Sun shining on Liberty Global’s Swiss merger, but cloudier skies for UK’s O2 deal

by Harry Baldock, Total Telecom
Wednesday 18 November 20

The UK Competition and Markets Authority (CMA) is set to review the proposed merger of Liberty Global’s Virgin Media with Telefonica’s O2

Last week, Liberty Global wrapped up its acquisition of Sunrise, almost three months on from the deal’s announcement.    Liberty Global said that it will not merge Sunrise immediately with UPC, the Swiss operator that it has owned since 2005, but would instead let them work independently until early 2021…

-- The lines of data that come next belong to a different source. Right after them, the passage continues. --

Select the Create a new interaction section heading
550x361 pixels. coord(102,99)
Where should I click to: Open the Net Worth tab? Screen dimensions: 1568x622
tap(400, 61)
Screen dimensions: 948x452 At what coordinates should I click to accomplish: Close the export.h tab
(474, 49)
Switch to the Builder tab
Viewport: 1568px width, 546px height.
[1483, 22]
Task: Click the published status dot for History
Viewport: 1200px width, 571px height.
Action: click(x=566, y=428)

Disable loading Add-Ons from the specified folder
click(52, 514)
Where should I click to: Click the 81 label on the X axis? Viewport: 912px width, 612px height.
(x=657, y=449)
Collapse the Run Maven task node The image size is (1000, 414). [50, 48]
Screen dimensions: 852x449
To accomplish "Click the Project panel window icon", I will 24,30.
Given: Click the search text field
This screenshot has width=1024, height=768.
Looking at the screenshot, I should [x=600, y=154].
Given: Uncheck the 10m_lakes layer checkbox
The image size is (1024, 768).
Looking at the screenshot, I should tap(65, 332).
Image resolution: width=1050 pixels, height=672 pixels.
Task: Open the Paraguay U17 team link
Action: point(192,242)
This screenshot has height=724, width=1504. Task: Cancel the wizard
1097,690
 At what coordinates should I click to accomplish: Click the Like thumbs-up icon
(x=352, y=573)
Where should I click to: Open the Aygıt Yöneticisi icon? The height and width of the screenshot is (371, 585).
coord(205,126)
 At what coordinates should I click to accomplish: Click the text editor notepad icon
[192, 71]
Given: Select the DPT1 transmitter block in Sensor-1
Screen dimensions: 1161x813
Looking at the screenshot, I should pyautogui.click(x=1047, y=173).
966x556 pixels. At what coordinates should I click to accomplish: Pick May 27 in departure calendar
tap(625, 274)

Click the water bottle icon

Last week, Liberty Global wrapped up its acquisition of Sunrise, almost three months on from the deal’s announcement. 
 
Liberty Global said that it will not merge Sunrise immediately with UPC, the Swiss operator that it has owned since 2005, but would instead let them work independently until early 2021. 
 
Once merged, the new business is expected to be a major challenger for incumbent Swisscom, which currently dominates the Swiss market by a large margin. Liberty Global says the merger should generate revenues of around €2.87 billion.
 
Just yesterday, Liberty Global added André Krause, Sunrise’s current CEO, as the head of the new combined business.
 
But while Liberty Global’s Swiss merger has been relatively smooth sailing, its proposed merger in the UK is having a much rougher time.
 
The proposed 50–50 merger of Virgin Media with Telefonica’s O2 is, much like the Sunrise–UPC merger in Switzerland, targeted at challenging the hegemony of the resident incumbent, in this case BT. The roughly £40 billion merger should generate synergies of around £6.2 billion, with both partners gaining access to what they need: Virgin Media gains a mobile arm, while O2 gains a fixed line network.
 
But attaining regulatory approval for the move is proving difficult, in part since it is unclear who should take the lead. Initially, the EU’s antitrust regulator has been set to oversee the deal, but the UK’s CMA has been arguing since October that it should be the one to conduct the review, since the deal has significant implications for the UK, as well as due to complications due to Brexit looming on the horizon. 
 
Earlier this week, the EU regulators have reportedly handed over the reins to the CMA, just two days before the Commission’s preliminary review was scheduled to end. 
 
Ceding control like this is quite uncommon for the EU, which has generally preferred to retain the final authority when it comes to approving mergers, especially of this scale, in order to retain some form of consistency across Europe. But, with the UK set to officially cut ties with the EU on December the 31st, it seems that the EU regulators ultimately have little choice in passing the baton in this case.